Aside from the cost of getting it wrong, there is also a significant upside to getting it right. McKinsey’s 2000 War For Talent survey found that the performance of top staff in sales roles was 67% higher than that of the average performers. Other surveys put this figure as high as 125% (Harvard Business Review, based on Investment Banking Associates). The majority of CEOs now cite the difficulty of finding qualified candidates as the biggest challenge of the current times, and retaining staff is as important, and often just as difficult, as attracting top talent. As a result, we are now seeing a shift from the traditional management framework towards what is termed ‘Human Capital centric organisations’ – firms which consider people their most important assets, rather than expenses, and who spend considerable time and energy developing their staff to act as a competitive advantage to the firm.

The importance of a sound hiring strategy

Many firms have responded to the current economic climate by attempting to cut down on recruitment costs, but this is a false economy. Attracting the top talent and the best fit for your organisation is arguably more important now than ever. The Harvard Business Review reported that as much as 80% of employee turnover is due to bad hiring decisions, and this begins with the initial process. A sound hiring strategy is in other words of paramount importance.

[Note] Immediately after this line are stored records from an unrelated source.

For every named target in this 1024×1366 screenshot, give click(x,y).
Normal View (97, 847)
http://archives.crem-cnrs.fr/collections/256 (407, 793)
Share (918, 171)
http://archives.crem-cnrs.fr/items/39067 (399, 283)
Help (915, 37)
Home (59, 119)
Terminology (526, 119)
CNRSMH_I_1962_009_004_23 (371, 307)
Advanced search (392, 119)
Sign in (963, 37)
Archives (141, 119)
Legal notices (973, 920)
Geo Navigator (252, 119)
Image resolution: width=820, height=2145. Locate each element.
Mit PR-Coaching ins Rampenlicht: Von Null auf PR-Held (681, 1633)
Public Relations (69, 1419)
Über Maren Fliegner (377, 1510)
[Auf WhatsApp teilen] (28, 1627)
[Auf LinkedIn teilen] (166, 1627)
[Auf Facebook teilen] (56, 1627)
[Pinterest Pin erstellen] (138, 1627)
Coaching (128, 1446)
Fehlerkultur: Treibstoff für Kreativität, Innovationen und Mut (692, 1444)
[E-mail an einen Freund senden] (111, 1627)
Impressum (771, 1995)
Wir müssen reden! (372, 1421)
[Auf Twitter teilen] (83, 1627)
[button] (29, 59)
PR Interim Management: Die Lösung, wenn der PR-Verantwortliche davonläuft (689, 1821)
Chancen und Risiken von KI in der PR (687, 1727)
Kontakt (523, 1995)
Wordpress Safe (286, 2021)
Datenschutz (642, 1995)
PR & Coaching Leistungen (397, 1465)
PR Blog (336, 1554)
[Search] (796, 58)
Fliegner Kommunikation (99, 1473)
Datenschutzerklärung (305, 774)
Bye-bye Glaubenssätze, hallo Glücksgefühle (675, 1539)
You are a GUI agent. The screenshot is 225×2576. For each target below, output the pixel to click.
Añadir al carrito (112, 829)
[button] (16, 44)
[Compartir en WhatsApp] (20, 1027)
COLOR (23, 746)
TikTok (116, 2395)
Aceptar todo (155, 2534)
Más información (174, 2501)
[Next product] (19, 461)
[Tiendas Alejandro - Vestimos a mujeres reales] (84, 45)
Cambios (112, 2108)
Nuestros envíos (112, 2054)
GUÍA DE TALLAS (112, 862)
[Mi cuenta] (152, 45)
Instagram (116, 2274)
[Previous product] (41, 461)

Developing a solid relationship with a recruiter who truly understands your organisation’s needs can save you considerable time and money in the long run. Many companies fall into the trap of operating large PSL’s with recruiters they have never met and on low rates. But if you are not willing to invest the time and energy in the relationship, why should they? Mandating an expert recruiter is still the best way to ensure you see the best candidates the market has to offer.